Copy everything from the start of the records down through the line containing "(x=496, y=348)", character for character.

## Start MATERIAL FOR THE TASK

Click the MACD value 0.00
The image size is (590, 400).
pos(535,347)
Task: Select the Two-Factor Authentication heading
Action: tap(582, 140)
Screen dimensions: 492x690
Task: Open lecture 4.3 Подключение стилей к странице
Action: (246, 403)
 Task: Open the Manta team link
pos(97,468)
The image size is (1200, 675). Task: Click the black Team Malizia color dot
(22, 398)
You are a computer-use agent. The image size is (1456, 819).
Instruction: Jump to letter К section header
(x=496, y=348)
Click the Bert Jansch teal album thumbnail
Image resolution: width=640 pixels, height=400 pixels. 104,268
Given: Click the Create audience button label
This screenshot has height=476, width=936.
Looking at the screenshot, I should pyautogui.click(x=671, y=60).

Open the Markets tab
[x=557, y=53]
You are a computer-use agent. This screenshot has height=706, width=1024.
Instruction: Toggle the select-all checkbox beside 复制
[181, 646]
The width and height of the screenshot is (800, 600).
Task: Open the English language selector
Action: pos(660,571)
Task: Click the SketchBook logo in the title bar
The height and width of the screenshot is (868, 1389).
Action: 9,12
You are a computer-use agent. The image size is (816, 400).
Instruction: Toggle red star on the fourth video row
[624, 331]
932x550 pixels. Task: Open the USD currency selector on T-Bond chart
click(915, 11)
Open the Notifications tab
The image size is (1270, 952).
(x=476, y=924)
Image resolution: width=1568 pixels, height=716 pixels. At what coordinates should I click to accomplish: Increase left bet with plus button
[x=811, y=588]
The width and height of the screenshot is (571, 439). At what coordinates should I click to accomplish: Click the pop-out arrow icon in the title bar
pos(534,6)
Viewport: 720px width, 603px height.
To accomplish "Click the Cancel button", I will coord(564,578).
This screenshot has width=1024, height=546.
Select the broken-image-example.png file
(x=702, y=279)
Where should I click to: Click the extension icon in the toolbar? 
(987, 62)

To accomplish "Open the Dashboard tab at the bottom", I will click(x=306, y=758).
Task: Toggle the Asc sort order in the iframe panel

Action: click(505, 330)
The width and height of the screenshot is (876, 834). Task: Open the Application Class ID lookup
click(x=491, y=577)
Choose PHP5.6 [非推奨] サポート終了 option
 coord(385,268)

## End MATERIAL FOR THE TASK

▶ _FINISHED EXERCISE_
Click the MACD value 0.00
The image size is (590, 400).
pos(535,347)
Task: Select the Two-Factor Authentication heading
Action: tap(582, 140)
Screen dimensions: 492x690
Task: Open lecture 4.3 Подключение стилей к странице
Action: (246, 403)
 Task: Open the Manta team link
pos(97,468)
The image size is (1200, 675). Task: Click the black Team Malizia color dot
(22, 398)
You are a computer-use agent. The image size is (1456, 819).
Instruction: Jump to letter К section header
(x=496, y=348)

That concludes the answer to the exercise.